In this essay I describe two popular modes of gothic masculinity as a prelude to discussing recent theories of gender. Over the past twenty years or so, gothic narratives of masculinity have had a noticeable impact on mainstream youth culture. In the 1980s and early 1990s such narratives were visibly influenced by goth, a subculture that emerged from Anglo-American punk music in the late 1970s and, since that time, has provided stylistic and cultural alternatives to youth of both sexes in many countries.1 Nonetheless, gothic nar-ratives of masculinity resonate beyond the limits of a particular subculture. Indeed, such narratives have been germinating ever since the culture of the Enlightenment began to impose new and deeply gendered understandings of heterosexual coupling, reproductive difference, and ethical dividedness onto the Western experience of modernity.

The gothic narratives I describe in this essay obsessively rehearse a male desire for completion, dramatized by a male experience of pain. Such narratives, I suggest, are motivated by a desire for androgyny, a term that in recent feminist and queer theory has been eclipsed to a large extent by alternative categories such as transgender, gender preference, and gender performativity. Although androgyny has many meanings, not all of which warrant recuperation, the term, I will argue, has the potential to speak to the ethical cast of post-Enlightenment gender and sexuality in ways that these postmodern substitutes do not. Gothic narratives thus suggest the importance of reevaluating this underused term.2 [End Page 104]

"Looking for something forever gone / but something [he] will always want"

A single glance at any men's or women's magazine illustrates today's relentless stress on sexual difference, the banal and ubiquitous logic of women from Venus and men from Mars.3 Men, wrote a columnist in a 1995 issue of Men's Journal, "feel outclassed in the feelings department." Biology dictates that they fixate on "ball," "beer," and "wimmin," while the other sex cultivates "poetry," "higher thoughts," and "feelings" (Blount, 31, 34). Since the mid-1990s, gendered scripts of this kind have rigidified and proliferated. Incommensurable sexual difference has become the commonsense of advice discourse on romance and marriage; has been legitimated by popular theories of evolutionary psychology (see Herrnstein Smith); and, perhaps most important of all, has become integral to a lucrative economic strategy in which gendered products are marketed to gendered audiences, via gendered media—all of which trends serve to enhance the impression that what gender is, nature itself has dictated.

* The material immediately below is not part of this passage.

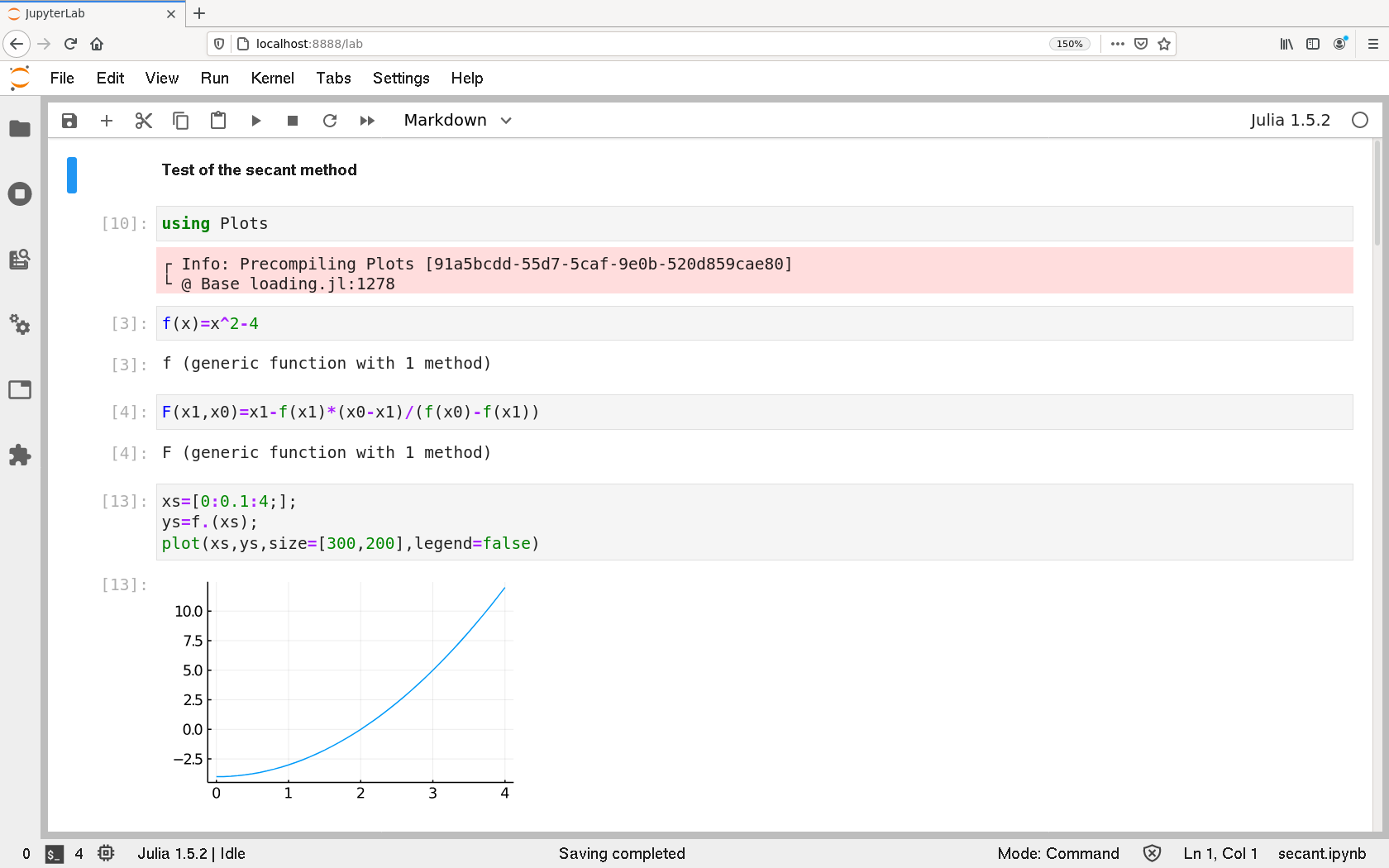This screenshot has height=868, width=1389.
Task: Paste cell from clipboard
Action: [x=218, y=121]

Yet for all its connections to today's allegedly postfeminist and neoliberal consumer culture, the idea of incommensurable sexual difference derives from the eighteenth century when, as Thomas Laqueur has shown, it provided the foundation of a new "natural" order.4 Female nerves, argued one mid-Victorian physician "are smaller," "more delicate," and "endowed with greater sensibility" than male nerves (quoted in Poovey, 213–14, n. 47). Such accounts of female physiology helped situate women as the ideal domestic complements for men in the public sphere. Male sensibility, by contrast, was subordinated as nineteenth-century masculine nature was increasingly defined in terms of rational faculties, competitive instinct, and heterosexual desire. This ideology of incommensurable sexual difference coincided with an ideology of incommensurable ethical difference. As Seyla Benhabib has shown, Enlightenment theorists inserted a rift between male and female domains, masculinizing a public world of civilization and culture, and feminizing a private world of nurture and domesticity. As the sphere of justice, the public sphere "move[d] into historicity," while the private sphere of care and intimacy was viewed as "unchanging and timeless" (157).5 Moral and political theorists thus came to presume a deep-seated incompatibility, predicated [End Page 105] on gender, between ethical relations as conceived in generalized terms (involving a universalized abstraction of rational and rights-bearing individuals) and as conceived in concrete terms (involving a partic-ularized understanding of individuals based on their life history, personal views, and emotional constitution). The effect of this split between "justice" and the "good life" was to relegate considerations of difference and particularity to the...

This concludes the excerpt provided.